▶ **Problem to solve**:
Reproduce word for word everything in the records below, from the line containing "You are a computer-use agent. The" down to the end of the records, including both that first line and the last one.

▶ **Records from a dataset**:
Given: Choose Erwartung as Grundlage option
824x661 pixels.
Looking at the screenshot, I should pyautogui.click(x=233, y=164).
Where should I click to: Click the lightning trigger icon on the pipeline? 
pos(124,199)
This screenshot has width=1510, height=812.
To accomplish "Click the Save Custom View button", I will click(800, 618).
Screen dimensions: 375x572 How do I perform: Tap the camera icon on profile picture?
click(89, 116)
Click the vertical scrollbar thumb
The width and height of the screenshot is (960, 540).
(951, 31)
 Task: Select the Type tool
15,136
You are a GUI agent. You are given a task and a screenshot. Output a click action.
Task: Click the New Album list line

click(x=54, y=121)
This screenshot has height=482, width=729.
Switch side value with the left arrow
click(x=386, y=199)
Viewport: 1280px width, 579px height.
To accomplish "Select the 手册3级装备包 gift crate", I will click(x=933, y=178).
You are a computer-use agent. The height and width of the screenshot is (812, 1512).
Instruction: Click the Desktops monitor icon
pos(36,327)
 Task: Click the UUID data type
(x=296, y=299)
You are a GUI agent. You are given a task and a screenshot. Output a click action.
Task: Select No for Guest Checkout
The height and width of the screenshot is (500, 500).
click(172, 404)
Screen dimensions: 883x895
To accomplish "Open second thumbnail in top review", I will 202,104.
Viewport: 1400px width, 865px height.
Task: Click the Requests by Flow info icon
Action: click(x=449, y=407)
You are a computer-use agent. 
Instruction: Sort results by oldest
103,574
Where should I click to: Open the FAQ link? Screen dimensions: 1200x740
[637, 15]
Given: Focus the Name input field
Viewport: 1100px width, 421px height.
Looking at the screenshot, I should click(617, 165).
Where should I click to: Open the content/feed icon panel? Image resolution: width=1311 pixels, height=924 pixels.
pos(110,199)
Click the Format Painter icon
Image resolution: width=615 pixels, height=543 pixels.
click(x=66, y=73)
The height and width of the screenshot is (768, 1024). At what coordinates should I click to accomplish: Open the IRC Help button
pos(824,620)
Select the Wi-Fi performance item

▶ **The result**:
You are a computer-use agent. The height and width of the screenshot is (812, 1512).
Instruction: Click the Desktops monitor icon
pos(36,327)
 Task: Click the UUID data type
(x=296, y=299)
You are a GUI agent. You are given a task and a screenshot. Output a click action.
Task: Select No for Guest Checkout
The height and width of the screenshot is (500, 500).
click(172, 404)
Screen dimensions: 883x895
To accomplish "Open second thumbnail in top review", I will 202,104.
Viewport: 1400px width, 865px height.
Task: Click the Requests by Flow info icon
Action: click(x=449, y=407)
You are a computer-use agent. 
Instruction: Sort results by oldest
103,574
Where should I click to: Open the FAQ link? Screen dimensions: 1200x740
[637, 15]
Given: Focus the Name input field
Viewport: 1100px width, 421px height.
Looking at the screenshot, I should click(617, 165).
Where should I click to: Open the content/feed icon panel? Image resolution: width=1311 pixels, height=924 pixels.
pos(110,199)
Click the Format Painter icon
Image resolution: width=615 pixels, height=543 pixels.
click(x=66, y=73)
The height and width of the screenshot is (768, 1024). At what coordinates should I click to accomplish: Open the IRC Help button
pos(824,620)
Select the Wi-Fi performance item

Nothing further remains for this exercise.